Only the small one was left, and it practically frolicked from person to person, wide eyes gleaming with curiosity and excitement. As it came closer to Evan, he knew from the slow, cold curl in his guts that he couldn’t handle coming face-to-face with it. He didn’t want to see it recoil in disgust once it got a better sense of him. He didn’t want to smell the musk of its scales or feel the banked heat of its fire. Touching it would break him all over again.
Evan gritted his teeth and turned his back on the dragon. The people closest to him murmured, and one of them whispered, “Rude bastard,” but he didn’t care. He would stay—as an unbonded empath he was legally bound to stay, it was one of the conditions of being here in Forge—but he wouldn’t look. It would be better for both of them.
Instead he stared straight ahead, down the gray, dingy tunnel that he and the other candidates had been led out of, and tried desperately not to focus on anything at all. Not the barren walls that used to separate players from fans, not the few disjointed chairs that were left in the stands above the tunnel itself, not the man in the black suit and cloak standing to the right of it, his hands resting on the shoulders of a child—
Wait, what?
Evan blinked and refocused. There actually was a man there, tall from the looks of him, but that was about all Evan could make out from here other than the long, pale fall of his hair over his shoulders.
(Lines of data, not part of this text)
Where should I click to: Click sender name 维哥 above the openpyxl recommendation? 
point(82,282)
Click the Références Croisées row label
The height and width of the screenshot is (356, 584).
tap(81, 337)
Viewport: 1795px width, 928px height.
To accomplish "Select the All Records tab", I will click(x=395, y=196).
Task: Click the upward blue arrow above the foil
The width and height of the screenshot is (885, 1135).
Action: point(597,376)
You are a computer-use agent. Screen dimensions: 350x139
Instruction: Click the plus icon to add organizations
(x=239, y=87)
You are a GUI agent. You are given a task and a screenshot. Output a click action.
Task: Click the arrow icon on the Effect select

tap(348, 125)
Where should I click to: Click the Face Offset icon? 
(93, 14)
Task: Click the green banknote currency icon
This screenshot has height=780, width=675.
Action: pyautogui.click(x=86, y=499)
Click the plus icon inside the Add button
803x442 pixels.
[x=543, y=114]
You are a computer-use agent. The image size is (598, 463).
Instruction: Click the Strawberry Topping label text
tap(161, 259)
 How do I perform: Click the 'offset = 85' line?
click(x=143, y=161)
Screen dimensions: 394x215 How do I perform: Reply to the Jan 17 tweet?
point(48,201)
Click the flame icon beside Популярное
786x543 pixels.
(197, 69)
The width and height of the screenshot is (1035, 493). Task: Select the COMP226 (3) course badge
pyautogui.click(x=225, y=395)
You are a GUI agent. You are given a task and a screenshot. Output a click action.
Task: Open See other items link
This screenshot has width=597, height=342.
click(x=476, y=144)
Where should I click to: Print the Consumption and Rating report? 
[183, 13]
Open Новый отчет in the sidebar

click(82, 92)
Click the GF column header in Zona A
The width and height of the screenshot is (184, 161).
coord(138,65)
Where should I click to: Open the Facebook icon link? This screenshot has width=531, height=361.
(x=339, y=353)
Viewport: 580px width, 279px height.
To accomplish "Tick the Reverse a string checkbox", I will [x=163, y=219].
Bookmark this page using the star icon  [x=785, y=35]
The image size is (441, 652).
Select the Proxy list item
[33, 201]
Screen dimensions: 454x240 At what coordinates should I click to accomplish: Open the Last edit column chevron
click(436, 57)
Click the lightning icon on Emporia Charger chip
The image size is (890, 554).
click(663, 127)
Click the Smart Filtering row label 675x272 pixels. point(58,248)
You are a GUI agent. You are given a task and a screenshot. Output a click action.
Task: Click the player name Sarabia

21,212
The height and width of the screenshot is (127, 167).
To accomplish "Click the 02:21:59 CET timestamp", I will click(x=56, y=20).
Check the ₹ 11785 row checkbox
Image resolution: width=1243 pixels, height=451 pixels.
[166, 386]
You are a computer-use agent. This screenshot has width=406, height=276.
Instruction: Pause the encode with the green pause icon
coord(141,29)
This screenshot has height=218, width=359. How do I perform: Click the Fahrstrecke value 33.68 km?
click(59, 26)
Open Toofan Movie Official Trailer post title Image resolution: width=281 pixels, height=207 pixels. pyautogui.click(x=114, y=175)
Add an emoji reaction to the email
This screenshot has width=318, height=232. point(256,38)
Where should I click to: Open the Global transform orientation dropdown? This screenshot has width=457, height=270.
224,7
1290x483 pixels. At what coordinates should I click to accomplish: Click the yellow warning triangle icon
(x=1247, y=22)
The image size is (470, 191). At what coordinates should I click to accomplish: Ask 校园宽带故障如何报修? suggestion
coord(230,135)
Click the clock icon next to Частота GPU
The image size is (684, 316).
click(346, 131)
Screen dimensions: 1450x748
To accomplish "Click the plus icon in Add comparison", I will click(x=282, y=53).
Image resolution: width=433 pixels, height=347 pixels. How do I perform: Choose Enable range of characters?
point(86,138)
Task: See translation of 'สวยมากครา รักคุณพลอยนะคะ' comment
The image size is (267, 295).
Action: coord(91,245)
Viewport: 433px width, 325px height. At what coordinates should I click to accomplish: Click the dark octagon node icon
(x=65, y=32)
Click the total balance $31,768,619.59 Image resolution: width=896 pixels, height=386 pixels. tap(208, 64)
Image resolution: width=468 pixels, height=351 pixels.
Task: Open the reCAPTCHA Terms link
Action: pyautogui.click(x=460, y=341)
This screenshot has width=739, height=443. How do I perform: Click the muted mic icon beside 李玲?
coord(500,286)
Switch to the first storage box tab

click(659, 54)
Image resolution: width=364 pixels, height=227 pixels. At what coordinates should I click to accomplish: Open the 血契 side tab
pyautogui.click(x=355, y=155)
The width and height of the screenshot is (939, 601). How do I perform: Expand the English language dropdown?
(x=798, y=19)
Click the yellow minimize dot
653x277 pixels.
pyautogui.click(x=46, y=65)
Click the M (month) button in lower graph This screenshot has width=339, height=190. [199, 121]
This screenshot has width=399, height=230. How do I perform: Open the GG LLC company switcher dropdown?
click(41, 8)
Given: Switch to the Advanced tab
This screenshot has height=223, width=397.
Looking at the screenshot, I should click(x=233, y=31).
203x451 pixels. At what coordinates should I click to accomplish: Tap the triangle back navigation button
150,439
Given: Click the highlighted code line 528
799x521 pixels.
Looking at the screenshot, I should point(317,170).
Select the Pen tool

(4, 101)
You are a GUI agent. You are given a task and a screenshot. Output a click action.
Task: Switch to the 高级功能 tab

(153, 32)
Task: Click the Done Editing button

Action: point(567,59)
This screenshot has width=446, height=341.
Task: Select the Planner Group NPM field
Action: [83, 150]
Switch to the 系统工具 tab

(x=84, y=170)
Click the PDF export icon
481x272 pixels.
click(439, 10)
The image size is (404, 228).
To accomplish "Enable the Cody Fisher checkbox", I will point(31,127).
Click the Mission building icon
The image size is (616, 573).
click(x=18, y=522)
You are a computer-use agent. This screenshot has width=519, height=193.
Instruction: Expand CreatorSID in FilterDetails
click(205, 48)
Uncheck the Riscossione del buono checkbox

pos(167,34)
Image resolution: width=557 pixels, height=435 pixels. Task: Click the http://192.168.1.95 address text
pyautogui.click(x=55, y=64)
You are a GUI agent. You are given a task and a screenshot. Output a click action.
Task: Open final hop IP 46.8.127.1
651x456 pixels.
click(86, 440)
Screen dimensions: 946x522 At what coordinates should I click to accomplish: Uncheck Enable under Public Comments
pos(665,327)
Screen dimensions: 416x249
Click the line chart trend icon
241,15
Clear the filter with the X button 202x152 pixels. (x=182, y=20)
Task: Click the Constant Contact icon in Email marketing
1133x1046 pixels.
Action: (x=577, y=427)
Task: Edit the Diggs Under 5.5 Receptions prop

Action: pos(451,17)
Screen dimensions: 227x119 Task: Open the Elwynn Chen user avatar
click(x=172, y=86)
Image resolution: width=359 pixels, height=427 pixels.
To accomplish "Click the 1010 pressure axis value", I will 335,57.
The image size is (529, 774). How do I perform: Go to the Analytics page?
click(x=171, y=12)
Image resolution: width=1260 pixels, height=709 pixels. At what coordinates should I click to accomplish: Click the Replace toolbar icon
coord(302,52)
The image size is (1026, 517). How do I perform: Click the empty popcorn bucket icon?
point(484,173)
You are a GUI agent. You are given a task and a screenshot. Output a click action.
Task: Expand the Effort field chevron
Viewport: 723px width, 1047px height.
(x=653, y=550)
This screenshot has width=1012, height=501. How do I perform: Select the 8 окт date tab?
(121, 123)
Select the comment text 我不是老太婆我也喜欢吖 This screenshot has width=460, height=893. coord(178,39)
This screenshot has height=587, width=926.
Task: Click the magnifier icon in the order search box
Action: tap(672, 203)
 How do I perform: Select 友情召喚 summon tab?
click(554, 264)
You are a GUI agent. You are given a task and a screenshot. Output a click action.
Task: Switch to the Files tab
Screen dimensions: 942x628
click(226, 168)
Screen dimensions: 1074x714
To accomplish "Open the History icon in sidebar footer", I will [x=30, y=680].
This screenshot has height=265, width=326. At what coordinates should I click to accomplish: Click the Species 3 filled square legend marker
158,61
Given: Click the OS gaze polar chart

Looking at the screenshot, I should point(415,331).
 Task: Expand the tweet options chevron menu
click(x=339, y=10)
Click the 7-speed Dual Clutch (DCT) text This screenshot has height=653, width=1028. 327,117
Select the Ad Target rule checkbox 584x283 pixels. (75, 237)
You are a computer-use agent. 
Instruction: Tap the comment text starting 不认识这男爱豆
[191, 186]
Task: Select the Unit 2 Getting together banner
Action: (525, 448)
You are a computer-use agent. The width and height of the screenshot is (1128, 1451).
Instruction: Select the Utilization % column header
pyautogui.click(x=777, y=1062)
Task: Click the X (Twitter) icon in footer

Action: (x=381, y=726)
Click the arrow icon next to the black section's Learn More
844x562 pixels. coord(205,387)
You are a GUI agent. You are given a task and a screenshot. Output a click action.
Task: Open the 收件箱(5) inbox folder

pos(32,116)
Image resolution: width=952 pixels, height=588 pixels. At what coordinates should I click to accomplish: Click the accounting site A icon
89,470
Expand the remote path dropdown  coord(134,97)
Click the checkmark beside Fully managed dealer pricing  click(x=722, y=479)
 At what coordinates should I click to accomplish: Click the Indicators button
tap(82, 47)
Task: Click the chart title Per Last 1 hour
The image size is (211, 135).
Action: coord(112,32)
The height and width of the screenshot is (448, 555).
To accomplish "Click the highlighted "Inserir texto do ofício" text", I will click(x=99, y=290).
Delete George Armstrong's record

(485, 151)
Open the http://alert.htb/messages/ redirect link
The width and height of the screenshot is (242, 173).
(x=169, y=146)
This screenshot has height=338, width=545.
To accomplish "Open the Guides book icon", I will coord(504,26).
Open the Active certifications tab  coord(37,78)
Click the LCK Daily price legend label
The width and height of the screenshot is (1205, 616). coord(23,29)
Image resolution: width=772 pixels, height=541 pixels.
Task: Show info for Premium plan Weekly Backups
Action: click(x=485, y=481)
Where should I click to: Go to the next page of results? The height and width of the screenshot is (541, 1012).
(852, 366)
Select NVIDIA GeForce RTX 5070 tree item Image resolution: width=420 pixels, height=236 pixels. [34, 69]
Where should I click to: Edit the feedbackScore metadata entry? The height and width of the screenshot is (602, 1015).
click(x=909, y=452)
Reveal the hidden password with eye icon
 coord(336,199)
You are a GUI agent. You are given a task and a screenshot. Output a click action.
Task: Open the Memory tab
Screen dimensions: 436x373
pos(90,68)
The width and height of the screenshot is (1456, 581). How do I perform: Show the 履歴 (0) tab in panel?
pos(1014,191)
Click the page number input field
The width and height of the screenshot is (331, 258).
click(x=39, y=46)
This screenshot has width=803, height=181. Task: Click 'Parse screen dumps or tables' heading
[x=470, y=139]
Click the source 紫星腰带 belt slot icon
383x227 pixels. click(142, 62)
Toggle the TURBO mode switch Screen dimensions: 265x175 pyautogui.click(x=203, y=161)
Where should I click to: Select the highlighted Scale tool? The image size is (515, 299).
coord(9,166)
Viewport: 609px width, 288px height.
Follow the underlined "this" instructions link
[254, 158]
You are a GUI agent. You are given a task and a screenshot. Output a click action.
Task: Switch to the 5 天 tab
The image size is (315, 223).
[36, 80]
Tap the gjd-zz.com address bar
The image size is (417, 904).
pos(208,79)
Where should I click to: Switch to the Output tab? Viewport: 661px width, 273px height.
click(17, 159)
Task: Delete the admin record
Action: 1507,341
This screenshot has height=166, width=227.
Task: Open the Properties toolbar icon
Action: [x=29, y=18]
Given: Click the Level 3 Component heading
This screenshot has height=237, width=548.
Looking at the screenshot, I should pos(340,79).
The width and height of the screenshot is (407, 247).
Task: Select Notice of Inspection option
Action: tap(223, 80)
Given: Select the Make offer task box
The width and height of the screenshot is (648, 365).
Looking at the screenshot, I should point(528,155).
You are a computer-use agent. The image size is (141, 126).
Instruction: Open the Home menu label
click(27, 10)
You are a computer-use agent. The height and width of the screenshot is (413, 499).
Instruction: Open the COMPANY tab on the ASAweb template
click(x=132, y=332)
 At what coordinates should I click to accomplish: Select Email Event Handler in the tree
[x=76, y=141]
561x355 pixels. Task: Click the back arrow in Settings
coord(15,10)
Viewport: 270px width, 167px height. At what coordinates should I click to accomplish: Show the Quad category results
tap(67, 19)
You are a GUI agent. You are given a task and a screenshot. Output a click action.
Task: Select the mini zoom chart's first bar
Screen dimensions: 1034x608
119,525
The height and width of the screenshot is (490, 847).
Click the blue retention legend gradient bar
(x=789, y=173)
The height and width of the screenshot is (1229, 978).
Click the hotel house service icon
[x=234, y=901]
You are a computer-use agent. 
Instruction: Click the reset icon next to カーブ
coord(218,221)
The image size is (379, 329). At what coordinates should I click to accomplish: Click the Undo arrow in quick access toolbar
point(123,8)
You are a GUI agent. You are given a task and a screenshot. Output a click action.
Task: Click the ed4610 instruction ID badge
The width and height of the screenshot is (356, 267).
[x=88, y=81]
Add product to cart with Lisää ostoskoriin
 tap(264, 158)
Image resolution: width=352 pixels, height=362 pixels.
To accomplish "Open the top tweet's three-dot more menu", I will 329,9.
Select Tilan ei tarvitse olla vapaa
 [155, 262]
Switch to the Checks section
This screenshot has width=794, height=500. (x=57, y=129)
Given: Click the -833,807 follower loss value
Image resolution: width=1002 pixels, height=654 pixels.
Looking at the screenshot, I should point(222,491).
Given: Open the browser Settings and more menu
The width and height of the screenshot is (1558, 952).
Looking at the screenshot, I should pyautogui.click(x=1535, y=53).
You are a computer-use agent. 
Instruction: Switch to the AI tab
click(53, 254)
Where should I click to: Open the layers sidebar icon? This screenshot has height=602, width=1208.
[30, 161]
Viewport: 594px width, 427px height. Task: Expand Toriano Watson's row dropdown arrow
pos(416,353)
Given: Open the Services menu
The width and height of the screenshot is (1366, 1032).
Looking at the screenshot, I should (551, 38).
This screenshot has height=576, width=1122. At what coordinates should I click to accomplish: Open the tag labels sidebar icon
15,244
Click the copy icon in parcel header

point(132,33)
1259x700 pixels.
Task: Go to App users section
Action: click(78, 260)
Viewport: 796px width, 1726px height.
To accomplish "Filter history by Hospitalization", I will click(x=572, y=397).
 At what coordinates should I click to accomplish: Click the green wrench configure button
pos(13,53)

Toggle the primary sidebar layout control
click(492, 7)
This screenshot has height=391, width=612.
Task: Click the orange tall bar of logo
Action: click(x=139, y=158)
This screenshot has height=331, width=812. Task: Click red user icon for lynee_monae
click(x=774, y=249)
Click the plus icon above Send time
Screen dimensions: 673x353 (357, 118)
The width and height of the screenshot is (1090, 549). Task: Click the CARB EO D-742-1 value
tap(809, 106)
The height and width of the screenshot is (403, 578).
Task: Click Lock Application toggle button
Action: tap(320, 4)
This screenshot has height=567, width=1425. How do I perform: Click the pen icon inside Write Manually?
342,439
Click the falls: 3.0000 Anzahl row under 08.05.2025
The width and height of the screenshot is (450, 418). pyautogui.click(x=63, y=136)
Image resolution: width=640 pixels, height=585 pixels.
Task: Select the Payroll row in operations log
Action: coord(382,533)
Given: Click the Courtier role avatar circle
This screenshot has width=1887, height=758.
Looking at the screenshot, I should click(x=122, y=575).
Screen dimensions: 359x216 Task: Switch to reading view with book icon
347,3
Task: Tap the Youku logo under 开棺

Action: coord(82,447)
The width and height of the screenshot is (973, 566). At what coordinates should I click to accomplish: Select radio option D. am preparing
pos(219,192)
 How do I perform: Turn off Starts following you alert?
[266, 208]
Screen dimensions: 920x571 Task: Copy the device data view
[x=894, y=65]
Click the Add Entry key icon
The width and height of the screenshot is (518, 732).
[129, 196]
The child in front of him had the same pale hair, but cut shorter, and was holding the edges of the man’s cloak in front of his body like a blanket.
What were they doing here? If the man or his child was an empath, they should have been out with the rest of them for the Choosing. It was strange, though—Evan had done this before, he knew the other empaths in Forge by sight if not by name, and he didn’t recognize these two. Newcomers? Where the hell were they from?
Almost nobody traveled these days; it was way too hard to get from one fortified city to another. Hell, the closest city to Forge at this point was Cheyenne up in what used to be Wyoming, and they still told stories about the disaster that had befallen the last group trying to make that trip. Had this man and boy just been kept under wraps so far? Were there special circumstances made for the child for some reason?
Curiosity kept Evan staring at the pair, until a tiny wave from the boy made him realize that he’d been caught out. Shit, he was being rude now, right? If they were allowed to stand back that far, then the people in charge knew about them and had made arrangements and it was none of Evan’s damn business. He should turn around, he should—
The boy waved again. Evan, despite himself, lifted his hand and waved back.
“The choices are made!”
A wave of relief swept over him, and Evan turned around just in time to see a sylph of a girl throw her arms around the black dragon’s neck. God, she couldn’t be more than fifteen. He felt like he was going to puke. He made himself stand with the others long enough for the newly bonded pair to leave and, permission given to retreat, then hurried out of the stadium as fast as his injured leg would let him.
As he passed through the entrance of the tunnel, the boy and his father were nowhere to be seen.